Rewrite each of the entries below with "screenshot" replaced by "screen capture" wherever it occurs, and keep every other word unchanged. Leave the pictures out of your version.

-------- RECORDS FOR THIS TASK --------

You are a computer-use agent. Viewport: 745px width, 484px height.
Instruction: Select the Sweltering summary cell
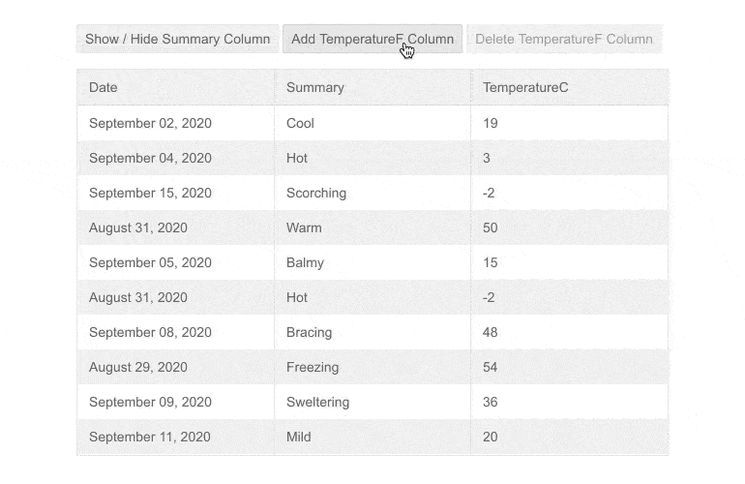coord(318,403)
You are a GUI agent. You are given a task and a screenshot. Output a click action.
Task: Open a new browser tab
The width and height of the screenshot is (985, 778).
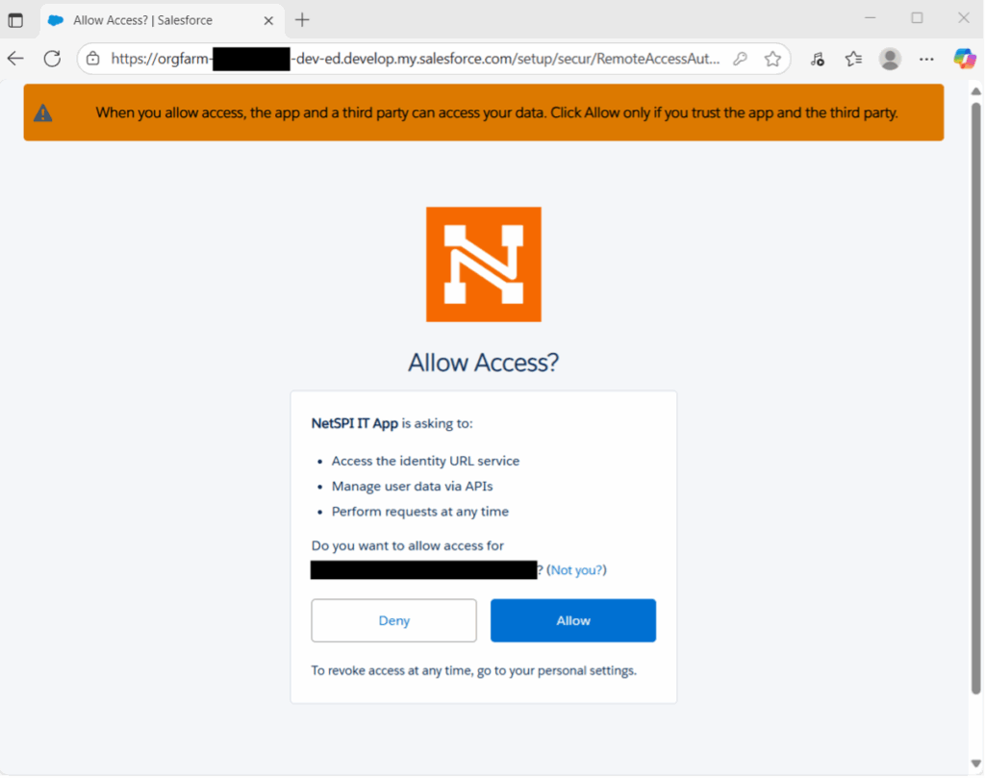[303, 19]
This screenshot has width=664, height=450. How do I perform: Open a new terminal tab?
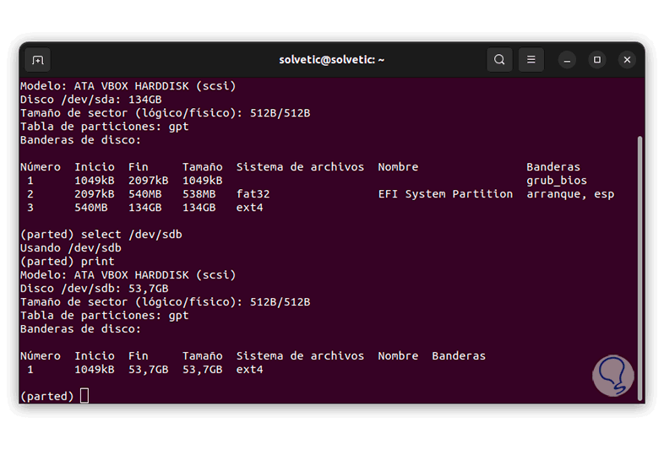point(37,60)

--------

OUTPUT OF THE EXERCISE -
You are a computer-use agent. Viewport: 745px width, 484px height.
Instruction: Select the Sweltering summary cell
coord(318,403)
You are a GUI agent. You are given a task and a screen capture. Output a click action.
Task: Open a new browser tab
The width and height of the screen capture is (985, 778).
[303, 19]
This screen capture has width=664, height=450. How do I perform: Open a new terminal tab?
point(37,60)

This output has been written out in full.